R. É claro que observamos os jogadores no campo. Não podemos nos esquecer do ponto de vista analógico. Mas também existem analistas como Ian Graham, doutor em ciências do esporte, que fez o relatório que recomendou a contratação de Klopp sem ver nenhum jogo do Dortmund, porque analisou apenas as estatísticas. Jürgen foi impressionante. Mas isso não é tão estranho. Na fábrica de videogames da Electronic Arts, você encontra pessoas que jamais jogaram nem se preocuparam em observar um game: só analisam dados. Veem as tendências, veem como se pode calibrar o jogo, onde os jogadores ficam bloqueados... e passam essas informações à equipe de desenvolvimento, para que ela faça melhorias. Quando contratamos Salah, os técnicos chegaram à conclusão −analisando apenas os dados numéricos de alguns jogadores− de que ele era exatamente o cara que buscavam.

P. O que os matemáticos fazem? Programam? Criam fórmulas?
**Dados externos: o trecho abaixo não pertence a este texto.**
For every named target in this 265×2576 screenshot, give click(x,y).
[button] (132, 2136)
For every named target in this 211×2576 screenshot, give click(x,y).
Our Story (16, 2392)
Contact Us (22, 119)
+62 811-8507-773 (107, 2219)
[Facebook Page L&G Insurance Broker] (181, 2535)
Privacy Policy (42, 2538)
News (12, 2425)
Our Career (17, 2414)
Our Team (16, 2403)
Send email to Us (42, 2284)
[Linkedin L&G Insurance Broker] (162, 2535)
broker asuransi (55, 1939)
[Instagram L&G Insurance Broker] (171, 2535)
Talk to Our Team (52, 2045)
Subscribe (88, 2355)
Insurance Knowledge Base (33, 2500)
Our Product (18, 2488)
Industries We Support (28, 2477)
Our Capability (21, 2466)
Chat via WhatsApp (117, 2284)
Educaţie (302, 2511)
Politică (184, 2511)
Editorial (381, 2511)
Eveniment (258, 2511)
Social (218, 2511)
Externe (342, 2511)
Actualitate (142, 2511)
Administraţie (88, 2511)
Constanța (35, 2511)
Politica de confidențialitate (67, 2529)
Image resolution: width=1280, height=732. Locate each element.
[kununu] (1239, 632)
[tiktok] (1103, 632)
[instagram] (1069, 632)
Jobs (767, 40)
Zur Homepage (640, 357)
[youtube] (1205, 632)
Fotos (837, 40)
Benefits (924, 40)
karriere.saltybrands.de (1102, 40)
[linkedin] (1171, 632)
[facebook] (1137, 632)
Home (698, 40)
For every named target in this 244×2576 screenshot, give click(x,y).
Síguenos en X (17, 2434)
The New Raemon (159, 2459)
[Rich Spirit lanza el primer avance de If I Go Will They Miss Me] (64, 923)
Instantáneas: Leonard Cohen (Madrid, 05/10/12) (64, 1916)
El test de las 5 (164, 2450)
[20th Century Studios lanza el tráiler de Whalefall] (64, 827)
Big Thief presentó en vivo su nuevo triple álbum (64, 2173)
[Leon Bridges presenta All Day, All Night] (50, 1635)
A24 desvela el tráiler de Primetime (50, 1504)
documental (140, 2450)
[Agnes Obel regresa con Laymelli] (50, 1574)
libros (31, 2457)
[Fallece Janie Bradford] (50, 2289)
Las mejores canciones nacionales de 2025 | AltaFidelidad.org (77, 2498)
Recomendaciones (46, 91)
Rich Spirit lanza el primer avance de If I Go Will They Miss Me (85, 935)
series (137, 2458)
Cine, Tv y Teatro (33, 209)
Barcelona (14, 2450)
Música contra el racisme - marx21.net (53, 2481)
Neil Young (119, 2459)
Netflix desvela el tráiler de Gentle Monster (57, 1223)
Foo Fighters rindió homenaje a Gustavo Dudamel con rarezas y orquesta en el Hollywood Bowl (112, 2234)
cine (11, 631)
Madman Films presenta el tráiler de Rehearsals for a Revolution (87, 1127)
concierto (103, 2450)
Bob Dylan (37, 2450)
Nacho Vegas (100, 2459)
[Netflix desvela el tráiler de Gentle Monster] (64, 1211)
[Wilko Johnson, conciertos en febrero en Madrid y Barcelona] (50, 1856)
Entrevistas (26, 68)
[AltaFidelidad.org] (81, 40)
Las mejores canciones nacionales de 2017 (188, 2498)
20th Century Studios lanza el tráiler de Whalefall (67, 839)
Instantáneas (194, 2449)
R. Não posso contar isso em uma entrevista. Mas direi que os dados validam suas convicções. Atualmente, as equipes técnicas coletam dados e os analisam durante as partidas: quilômetros percorridos, escanteios, posse de bola... Os americanos começaram com o beisebol, no qual as variáveis são muito mais limitadas do que no futebol. O cara que lança a bola deve lançá-la em uma área muito pequena, que é a strike zone. Os clubes procuram jogadores e dizem: “Precisamos de um rebatedor canhoto que tenha uma porcentagem de mais de 60% de rebatidas de lançadores canhotos em distâncias específicas...”. Isso é o moneyball. É o legado de John Henry e Mike Warner como proprietários do Liverpool e do Red Sox. Fazia 86 anos que não ganhavam as Séries Mundiais, e usando ciência e tecnologia conseguiram ganhá-las quatro vezes nos últimos 16 anos

P. Os clubes ingleses funcionam como empresas com cotação na Bolsa, e há treinadores que reclamam que os proprietários ficam com os lucros em vez de reforçar as equipes. Como vocês resolvem esse dilema?

R. Nossos proprietários não receberam nenhum centavo dos lucros. Sabem o que significa. Eu vi. Não têm dividendos. Jamais quiseram recebê-los. Nunca disseram: “Ganhamos 10, quero 50%”. Nunca ocorreu. Na verdade, o dinheiro vai na direção oposta: é gasto para capitalizar o clube. Gastamos na nova arquibancada do Anfield, na construção da nova cidade esportiva de Kirkby, no suporte à tecnologia... Esse é dinheiro que eles investem. A valorização de um clube de futebol gera lucros a longo prazo. Talvez esperem 10 ou 20 anos, e aí recebam os dividendos. Isso se chama paciência. Cuide de seu patrimônio, vá em frente, e certamente ocorrerão coisas boas. Se você compra bons jogadores, melhora o time; se melhora o time, ganha títulos, se ganha títulos, aumenta seus ganhos. É o clássico círculo virtuoso.